- What is expected -
Give all the records again, with no alterations.

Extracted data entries
=== Section Start ===

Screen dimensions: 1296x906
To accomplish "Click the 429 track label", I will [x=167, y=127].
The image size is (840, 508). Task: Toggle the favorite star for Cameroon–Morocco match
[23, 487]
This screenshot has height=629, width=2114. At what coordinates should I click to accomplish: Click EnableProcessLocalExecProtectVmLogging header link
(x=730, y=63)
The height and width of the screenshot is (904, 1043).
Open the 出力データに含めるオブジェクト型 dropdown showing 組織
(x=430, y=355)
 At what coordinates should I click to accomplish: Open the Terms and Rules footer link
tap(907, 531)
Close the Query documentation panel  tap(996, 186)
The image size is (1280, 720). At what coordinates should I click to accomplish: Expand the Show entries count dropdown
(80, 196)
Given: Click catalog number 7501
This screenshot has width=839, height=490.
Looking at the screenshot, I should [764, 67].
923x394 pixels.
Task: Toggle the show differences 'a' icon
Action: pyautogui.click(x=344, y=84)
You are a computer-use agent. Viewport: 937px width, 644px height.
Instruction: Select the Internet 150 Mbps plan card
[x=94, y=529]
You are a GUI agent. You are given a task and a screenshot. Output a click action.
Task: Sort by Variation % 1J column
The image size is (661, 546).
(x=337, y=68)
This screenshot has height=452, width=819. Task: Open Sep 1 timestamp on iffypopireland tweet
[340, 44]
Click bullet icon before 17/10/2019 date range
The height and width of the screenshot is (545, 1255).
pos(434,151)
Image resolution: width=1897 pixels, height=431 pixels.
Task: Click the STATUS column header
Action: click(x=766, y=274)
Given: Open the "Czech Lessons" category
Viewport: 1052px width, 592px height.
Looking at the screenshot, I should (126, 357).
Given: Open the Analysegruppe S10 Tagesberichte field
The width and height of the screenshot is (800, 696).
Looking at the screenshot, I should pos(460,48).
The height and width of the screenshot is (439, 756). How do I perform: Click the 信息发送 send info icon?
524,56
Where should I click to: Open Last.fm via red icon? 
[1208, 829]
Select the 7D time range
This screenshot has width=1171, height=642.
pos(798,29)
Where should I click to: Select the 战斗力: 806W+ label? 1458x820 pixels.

=== Section End ===

- Response to this exercise -
Screen dimensions: 1296x906
To accomplish "Click the 429 track label", I will [x=167, y=127].
The image size is (840, 508). Task: Toggle the favorite star for Cameroon–Morocco match
[23, 487]
This screenshot has height=629, width=2114. At what coordinates should I click to accomplish: Click EnableProcessLocalExecProtectVmLogging header link
(x=730, y=63)
The height and width of the screenshot is (904, 1043).
Open the 出力データに含めるオブジェクト型 dropdown showing 組織
(x=430, y=355)
 At what coordinates should I click to accomplish: Open the Terms and Rules footer link
tap(907, 531)
Close the Query documentation panel  tap(996, 186)
The image size is (1280, 720). At what coordinates should I click to accomplish: Expand the Show entries count dropdown
(80, 196)
Given: Click catalog number 7501
This screenshot has width=839, height=490.
Looking at the screenshot, I should [764, 67].
923x394 pixels.
Task: Toggle the show differences 'a' icon
Action: pyautogui.click(x=344, y=84)
You are a computer-use agent. Viewport: 937px width, 644px height.
Instruction: Select the Internet 150 Mbps plan card
[x=94, y=529]
You are a GUI agent. You are given a task and a screenshot. Output a click action.
Task: Sort by Variation % 1J column
The image size is (661, 546).
(x=337, y=68)
This screenshot has height=452, width=819. Task: Open Sep 1 timestamp on iffypopireland tweet
[340, 44]
Click bullet icon before 17/10/2019 date range
The height and width of the screenshot is (545, 1255).
pos(434,151)
Image resolution: width=1897 pixels, height=431 pixels.
Task: Click the STATUS column header
Action: click(x=766, y=274)
Given: Open the "Czech Lessons" category
Viewport: 1052px width, 592px height.
Looking at the screenshot, I should (126, 357).
Given: Open the Analysegruppe S10 Tagesberichte field
The width and height of the screenshot is (800, 696).
Looking at the screenshot, I should pos(460,48).
The height and width of the screenshot is (439, 756). How do I perform: Click the 信息发送 send info icon?
524,56
Where should I click to: Open Last.fm via red icon? 
[1208, 829]
Select the 7D time range
This screenshot has width=1171, height=642.
pos(798,29)
Where should I click to: Select the 战斗力: 806W+ label? 1458x820 pixels.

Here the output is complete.